Criar emprego

A direita tem repetido a ideia de que não cabe ao Estado criar emprego. Mas a própria ação do governo PSD/CDS provou o contrário, por contraexemplo. Nos últimos anos foram injetados milhões do erário público em empresas privadas para que estas não criassem empregos; usassem estagiários. Simultaneamente, as alterações legislativas que desvalorizaram o trabalho, provocaram uma quebra do consumo com a consequente recessão económica e destruição de postos de trabalho.

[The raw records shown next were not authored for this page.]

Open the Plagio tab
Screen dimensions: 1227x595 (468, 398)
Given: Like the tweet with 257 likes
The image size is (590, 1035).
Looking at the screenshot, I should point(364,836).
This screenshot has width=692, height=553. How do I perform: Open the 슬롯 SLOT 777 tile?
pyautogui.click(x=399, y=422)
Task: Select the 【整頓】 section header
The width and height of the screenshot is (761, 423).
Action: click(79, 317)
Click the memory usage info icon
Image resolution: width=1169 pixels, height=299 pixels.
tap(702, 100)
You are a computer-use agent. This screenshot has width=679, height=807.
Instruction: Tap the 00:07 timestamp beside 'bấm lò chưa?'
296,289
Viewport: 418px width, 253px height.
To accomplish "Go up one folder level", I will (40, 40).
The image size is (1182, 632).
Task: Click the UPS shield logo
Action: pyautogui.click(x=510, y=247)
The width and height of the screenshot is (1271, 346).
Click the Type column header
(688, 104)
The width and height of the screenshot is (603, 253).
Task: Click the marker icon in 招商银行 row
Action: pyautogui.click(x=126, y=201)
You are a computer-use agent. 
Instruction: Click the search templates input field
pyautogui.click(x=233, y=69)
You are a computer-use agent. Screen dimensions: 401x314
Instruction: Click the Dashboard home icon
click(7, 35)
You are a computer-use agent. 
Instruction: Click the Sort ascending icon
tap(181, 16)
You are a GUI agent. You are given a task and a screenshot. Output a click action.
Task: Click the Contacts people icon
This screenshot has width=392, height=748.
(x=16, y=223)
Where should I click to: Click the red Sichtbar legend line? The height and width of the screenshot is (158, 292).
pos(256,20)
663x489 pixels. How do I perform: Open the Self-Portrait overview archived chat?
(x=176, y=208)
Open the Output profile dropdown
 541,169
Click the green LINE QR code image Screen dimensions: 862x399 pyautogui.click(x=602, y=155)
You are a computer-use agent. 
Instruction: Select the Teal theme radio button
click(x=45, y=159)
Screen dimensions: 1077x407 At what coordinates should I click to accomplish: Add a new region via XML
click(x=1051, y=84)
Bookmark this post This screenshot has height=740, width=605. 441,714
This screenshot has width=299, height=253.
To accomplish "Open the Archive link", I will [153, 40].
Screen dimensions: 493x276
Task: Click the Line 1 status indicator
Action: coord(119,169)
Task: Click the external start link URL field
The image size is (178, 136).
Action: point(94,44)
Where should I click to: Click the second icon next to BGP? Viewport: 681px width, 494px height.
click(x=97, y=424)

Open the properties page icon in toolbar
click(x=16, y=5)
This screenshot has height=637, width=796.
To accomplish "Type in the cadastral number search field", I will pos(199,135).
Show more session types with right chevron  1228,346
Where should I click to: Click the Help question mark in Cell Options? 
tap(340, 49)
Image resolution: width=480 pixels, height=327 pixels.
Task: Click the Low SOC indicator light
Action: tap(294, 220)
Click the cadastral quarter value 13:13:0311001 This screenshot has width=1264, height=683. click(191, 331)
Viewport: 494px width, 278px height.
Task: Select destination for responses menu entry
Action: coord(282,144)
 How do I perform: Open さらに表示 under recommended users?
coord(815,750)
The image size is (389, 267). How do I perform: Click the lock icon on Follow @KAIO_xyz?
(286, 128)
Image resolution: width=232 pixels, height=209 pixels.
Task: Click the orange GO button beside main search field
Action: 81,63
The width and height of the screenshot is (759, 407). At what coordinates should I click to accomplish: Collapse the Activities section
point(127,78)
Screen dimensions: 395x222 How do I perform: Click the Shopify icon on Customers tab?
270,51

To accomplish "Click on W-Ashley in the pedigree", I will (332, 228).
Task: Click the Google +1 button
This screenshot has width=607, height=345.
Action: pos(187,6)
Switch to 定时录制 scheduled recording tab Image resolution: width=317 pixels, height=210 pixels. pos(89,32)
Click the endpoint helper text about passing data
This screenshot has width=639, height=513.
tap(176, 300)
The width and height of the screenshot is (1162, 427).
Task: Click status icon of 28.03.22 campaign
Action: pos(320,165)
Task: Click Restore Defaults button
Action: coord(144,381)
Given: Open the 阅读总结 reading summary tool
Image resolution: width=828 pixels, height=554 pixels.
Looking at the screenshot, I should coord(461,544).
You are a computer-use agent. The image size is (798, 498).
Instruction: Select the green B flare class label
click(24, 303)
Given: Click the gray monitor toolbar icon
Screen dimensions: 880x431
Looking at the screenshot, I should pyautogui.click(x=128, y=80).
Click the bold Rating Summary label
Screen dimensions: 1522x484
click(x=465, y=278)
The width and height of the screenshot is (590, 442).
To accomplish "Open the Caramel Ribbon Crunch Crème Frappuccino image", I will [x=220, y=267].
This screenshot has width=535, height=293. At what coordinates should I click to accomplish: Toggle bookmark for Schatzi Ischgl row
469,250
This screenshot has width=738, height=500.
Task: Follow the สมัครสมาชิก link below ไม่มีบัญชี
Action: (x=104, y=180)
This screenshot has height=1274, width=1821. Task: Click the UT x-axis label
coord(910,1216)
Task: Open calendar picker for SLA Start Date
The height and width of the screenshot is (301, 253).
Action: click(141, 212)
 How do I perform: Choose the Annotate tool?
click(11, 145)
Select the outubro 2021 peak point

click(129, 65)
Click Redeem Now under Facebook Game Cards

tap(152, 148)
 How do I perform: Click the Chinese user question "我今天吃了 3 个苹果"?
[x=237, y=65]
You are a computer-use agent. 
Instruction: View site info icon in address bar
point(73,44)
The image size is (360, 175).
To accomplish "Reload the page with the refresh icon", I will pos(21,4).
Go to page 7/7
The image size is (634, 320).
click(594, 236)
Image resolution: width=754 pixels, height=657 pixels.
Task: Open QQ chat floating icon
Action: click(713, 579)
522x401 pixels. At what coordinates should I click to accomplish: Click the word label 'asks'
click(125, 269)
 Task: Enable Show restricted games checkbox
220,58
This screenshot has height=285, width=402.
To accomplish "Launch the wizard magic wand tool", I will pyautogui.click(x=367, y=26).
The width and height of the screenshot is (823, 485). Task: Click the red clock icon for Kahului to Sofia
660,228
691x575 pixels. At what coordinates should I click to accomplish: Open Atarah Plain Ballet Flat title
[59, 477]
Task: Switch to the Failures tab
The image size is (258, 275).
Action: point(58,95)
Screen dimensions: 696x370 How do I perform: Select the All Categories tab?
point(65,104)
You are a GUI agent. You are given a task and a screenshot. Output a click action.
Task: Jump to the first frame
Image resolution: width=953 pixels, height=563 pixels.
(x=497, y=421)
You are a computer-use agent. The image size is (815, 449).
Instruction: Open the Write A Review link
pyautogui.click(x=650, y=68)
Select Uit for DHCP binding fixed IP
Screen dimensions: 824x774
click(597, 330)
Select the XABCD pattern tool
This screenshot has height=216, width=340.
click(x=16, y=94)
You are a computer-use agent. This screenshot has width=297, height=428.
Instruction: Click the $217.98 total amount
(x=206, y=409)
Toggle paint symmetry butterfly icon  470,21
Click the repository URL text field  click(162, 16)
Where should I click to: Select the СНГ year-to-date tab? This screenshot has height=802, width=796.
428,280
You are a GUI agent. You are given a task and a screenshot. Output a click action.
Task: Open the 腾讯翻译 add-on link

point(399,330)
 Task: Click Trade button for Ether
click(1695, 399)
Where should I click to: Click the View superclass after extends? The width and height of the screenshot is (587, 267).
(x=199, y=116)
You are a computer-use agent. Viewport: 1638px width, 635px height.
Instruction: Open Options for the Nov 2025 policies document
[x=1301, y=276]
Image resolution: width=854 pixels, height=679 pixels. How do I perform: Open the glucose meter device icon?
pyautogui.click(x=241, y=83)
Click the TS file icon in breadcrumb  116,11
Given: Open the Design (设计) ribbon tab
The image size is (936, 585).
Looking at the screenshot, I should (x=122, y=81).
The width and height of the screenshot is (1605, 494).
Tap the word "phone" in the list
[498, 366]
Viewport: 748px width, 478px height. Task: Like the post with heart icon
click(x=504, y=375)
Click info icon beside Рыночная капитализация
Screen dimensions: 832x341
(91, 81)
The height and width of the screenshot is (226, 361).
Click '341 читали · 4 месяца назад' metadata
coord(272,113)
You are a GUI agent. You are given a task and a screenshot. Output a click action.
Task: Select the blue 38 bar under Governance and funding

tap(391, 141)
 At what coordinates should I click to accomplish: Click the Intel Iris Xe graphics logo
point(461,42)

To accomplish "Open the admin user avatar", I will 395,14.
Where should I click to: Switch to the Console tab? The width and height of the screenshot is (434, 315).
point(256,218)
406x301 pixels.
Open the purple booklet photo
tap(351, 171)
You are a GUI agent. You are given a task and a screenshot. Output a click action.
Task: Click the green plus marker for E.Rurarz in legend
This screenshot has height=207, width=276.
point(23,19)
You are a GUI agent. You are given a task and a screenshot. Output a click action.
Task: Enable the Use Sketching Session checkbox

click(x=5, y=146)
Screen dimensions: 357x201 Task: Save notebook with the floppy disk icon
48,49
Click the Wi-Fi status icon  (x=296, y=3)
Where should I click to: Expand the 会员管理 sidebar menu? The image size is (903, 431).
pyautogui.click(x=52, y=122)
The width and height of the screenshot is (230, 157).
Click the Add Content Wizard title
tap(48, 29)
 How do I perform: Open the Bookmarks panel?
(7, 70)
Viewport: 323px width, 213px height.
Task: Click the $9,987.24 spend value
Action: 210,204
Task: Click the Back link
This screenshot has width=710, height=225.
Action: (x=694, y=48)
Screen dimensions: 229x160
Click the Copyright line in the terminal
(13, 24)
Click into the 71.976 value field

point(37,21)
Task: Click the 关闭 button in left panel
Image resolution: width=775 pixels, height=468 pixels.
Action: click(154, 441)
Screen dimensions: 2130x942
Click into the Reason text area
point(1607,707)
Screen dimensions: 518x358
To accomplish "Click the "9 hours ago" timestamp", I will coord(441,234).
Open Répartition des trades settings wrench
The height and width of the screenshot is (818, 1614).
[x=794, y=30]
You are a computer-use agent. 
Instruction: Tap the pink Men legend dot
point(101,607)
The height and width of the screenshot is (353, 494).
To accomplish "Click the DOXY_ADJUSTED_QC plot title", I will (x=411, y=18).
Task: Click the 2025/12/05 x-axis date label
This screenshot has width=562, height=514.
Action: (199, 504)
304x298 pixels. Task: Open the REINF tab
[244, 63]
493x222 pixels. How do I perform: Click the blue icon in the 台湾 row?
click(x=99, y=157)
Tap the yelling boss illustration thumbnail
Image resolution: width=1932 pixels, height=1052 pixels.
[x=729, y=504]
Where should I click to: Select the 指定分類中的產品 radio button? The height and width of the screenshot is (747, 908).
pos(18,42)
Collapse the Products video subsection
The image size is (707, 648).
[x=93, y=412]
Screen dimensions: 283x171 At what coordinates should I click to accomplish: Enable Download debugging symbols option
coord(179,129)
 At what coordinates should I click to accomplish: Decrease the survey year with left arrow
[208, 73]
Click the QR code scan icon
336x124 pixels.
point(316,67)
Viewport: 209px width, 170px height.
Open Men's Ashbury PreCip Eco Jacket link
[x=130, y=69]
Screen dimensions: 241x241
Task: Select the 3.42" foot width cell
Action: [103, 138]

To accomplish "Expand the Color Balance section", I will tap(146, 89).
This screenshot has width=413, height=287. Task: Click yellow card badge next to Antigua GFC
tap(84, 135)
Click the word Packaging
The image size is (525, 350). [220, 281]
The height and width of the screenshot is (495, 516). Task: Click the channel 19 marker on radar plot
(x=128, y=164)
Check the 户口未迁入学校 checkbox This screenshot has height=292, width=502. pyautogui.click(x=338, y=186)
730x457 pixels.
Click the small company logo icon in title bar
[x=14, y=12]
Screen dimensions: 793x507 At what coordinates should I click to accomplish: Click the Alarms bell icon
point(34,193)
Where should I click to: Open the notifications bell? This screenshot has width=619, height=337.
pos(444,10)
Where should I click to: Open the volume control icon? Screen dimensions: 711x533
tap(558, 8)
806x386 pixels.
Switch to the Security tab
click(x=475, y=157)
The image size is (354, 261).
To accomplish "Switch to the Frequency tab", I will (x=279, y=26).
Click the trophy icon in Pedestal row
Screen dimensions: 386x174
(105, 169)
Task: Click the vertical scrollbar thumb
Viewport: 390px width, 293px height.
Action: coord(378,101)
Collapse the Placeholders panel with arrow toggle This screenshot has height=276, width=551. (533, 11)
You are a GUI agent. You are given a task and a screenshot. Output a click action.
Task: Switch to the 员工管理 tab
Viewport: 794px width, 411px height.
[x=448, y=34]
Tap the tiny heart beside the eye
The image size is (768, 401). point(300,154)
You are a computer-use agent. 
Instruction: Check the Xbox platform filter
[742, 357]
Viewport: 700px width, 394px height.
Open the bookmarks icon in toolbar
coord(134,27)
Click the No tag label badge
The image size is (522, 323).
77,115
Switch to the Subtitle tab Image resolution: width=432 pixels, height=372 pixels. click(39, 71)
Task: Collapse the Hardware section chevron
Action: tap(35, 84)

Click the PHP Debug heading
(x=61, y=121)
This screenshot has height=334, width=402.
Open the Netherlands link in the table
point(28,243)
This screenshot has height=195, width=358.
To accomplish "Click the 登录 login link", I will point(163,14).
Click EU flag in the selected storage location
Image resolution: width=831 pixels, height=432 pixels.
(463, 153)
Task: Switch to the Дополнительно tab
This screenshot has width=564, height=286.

A criação de emprego depende, em larga medida, da libertação de recursos para a economia por via da reestruturação da dívida e da reforma fiscal. E reclama investimento público em setores estratégicos para o desenvolvimento do país. Mas necessita em primeira linha da reconstrução dos direitos do trabalho e da recuperação de salários; ou a própria recuperação económica e do emprego assentará na exploração laboral, servindo uns poucos em detrimento da generalidade da população. O emprego e o salário são os garantes primeiros da redistribuição de riqueza e da recuperação da economia nacional.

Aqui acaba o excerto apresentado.